───── Given data

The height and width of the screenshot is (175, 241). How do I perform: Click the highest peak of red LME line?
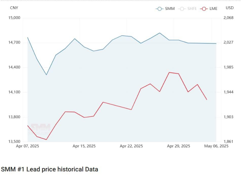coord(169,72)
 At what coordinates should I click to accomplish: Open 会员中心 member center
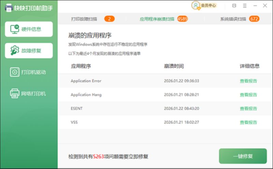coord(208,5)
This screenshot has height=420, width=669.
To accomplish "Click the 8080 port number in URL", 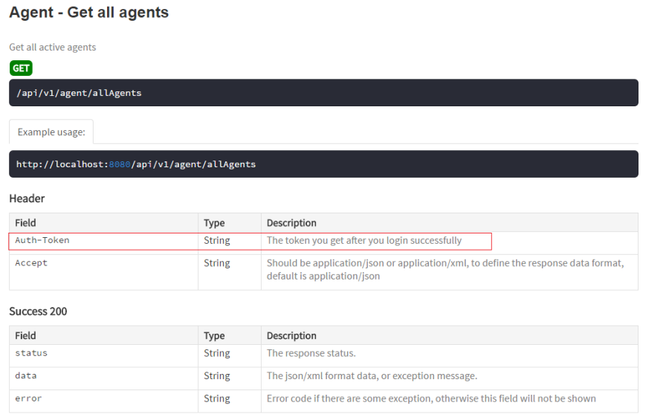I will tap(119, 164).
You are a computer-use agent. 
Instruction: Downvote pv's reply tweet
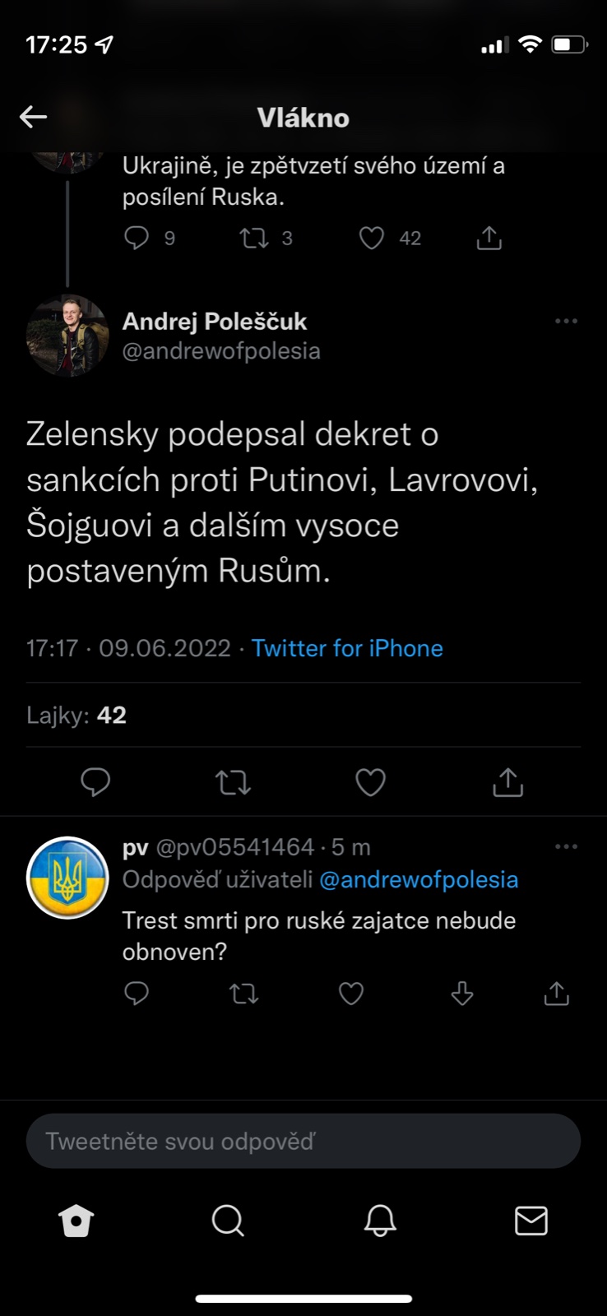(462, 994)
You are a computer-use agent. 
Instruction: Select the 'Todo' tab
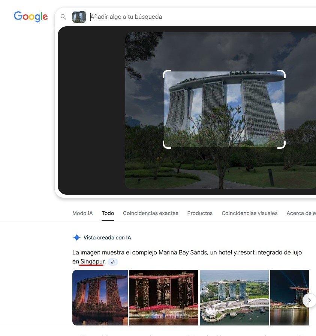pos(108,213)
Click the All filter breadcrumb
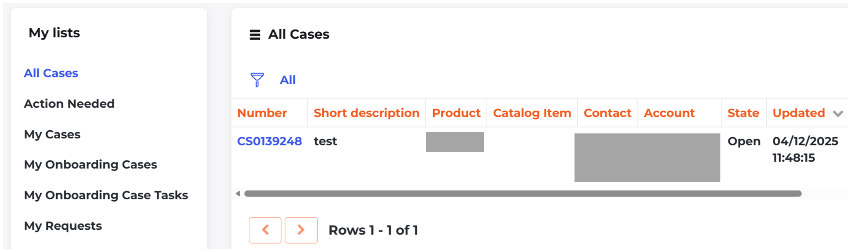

──────────

→ **Assignment**: Once you find the line containing "Instruction: Select the 'Todo' tab", retype it and every line after it through the last line of the records above, exactly. Add nothing else, and leave out the pictures.

→ **Solution for this exercise**:
Instruction: Select the 'Todo' tab
pos(108,213)
Click the All filter breadcrumb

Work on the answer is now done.